La Cour de Cassation répond : « il ne s'agit pas, en tel cas d'un crime unique dont la poursuite sous deux qualifications différentes serait contraire au vœu de la loi, mais de deux crimes simultanés commis par le même moyen, mais caractérisé par des intentions coupables essentiellement différentes »
Par le rejet du pourvoi, la cour de Cassation remet en cause le cumul idéal de qualifications, au profit du cumul réel d’infractions au motif que l’acte est bien caractérisé par 2 intentions coupables distinctes.
La cour de cassation ajoute « Qu’il s’ensuit que c’est à juste titre que la chambre d’accusation a retenu la double qualification critiquée, laquelle pourra donner éventuellement lieu à une double déclaration de culpabilité sous cette réserve qu’une seule peine soit effectivement prononcée » Elle confirme ici la légalité de du choix du concours réel d’infraction et de sa non atteinte au principe du non cumul des peines de même nature posé à l’alinéa 2 de l’article 132-3 (non atteinte à la règle « non bis in idem »).

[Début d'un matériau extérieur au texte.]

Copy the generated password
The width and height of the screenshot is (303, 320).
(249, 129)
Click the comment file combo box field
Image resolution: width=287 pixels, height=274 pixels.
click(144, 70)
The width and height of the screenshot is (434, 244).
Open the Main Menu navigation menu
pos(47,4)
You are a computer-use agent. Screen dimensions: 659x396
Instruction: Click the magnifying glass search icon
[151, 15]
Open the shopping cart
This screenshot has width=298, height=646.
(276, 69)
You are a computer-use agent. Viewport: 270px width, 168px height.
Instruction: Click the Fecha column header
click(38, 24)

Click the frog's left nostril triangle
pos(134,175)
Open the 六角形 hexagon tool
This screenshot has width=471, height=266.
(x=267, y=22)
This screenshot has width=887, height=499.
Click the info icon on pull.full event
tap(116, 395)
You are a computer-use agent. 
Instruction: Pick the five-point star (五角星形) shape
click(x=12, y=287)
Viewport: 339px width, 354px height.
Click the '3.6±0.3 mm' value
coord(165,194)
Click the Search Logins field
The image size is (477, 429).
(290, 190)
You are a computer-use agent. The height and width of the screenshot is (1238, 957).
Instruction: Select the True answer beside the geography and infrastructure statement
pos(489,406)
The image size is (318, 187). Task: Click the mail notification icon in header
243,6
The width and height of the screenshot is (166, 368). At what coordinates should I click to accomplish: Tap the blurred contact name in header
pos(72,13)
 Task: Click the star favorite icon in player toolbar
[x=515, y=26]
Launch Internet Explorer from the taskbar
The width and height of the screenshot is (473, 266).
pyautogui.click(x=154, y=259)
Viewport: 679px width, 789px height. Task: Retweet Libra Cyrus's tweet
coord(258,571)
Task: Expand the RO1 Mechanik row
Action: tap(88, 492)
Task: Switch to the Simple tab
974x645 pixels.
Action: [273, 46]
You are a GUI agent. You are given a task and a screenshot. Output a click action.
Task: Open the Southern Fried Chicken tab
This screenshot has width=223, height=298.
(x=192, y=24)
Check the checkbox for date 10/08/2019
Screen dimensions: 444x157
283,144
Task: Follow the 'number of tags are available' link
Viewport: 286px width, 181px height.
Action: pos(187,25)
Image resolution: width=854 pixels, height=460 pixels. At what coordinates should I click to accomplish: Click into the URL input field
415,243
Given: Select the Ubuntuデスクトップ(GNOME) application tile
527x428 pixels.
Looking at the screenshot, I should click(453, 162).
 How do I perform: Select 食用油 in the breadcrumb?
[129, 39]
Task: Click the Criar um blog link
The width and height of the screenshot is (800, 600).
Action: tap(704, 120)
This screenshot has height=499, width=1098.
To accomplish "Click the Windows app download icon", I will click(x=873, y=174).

B. Une solution justifiée par l’atteinte à plusieurs valeurs sociales protégées
Le cumul réel d’infractions est normalement prévu par l’article 132-2 du code pénal, et consiste dans la possibilité, si une personne a commis plusieurs faits distincts les uns les autres dont aucun n’a fait l’objet d’une condamnation définitive, de donner une qualification, donc une peine distincte pour chacun d’eux, selon les principes du cumul des peines de nature différente.
La solution de cet arrêt permet de retenir le cumul réel d’infractions alors même que l’action délictueuse est composée d’un fait unique.
La Cour de cassation justifie cette décision aux motifs qu’ici l’acte consistant à lancer une grenade dans un café même si il constitue un fait unique est bien rattaché à 2 crimes distincts. Ces 2 crimes sont distincts par leur nature et leurs éléments constitutifs comme le met en avant la Cour de cassation. Il s’agit d’une part d’une atteinte portée aux biens (destruction d’immeuble) et d’autre part d’une atteinte portée aux personnes (tentative d’homicide volontaire avec préméditation).
Par son acte Ben Haddadi a par conséquent porté atteinte à deux valeurs sociales protégées : le droit à la vie et le droit à la sécurité et à la protection de sa propriété. La décision se justifie donc par la défense de l’ordre social : des valeurs sociales d’une telle importance ne peuvent rester sans protection.
II. UNE REGLE SUSCITANT DES DIFFICULTES DE MISE EN OEUVRE
A. Une solution de principe opportune en théorie
La Cour de cassation indique, pour justifier la solution adoptée, que les deux crimes relevés dans le fait unique se caractérisent par « des intentions coupables essentiellement différentes ». Elle met ici en avant que les intentions criminelles pouvant être divisées au sein d’un même fait, et donc justifier deux condamnations : il y aurait, en l’espèce, par le lancer de cette grenade, un double dessein criminel, justifiant donc une double culpabilité.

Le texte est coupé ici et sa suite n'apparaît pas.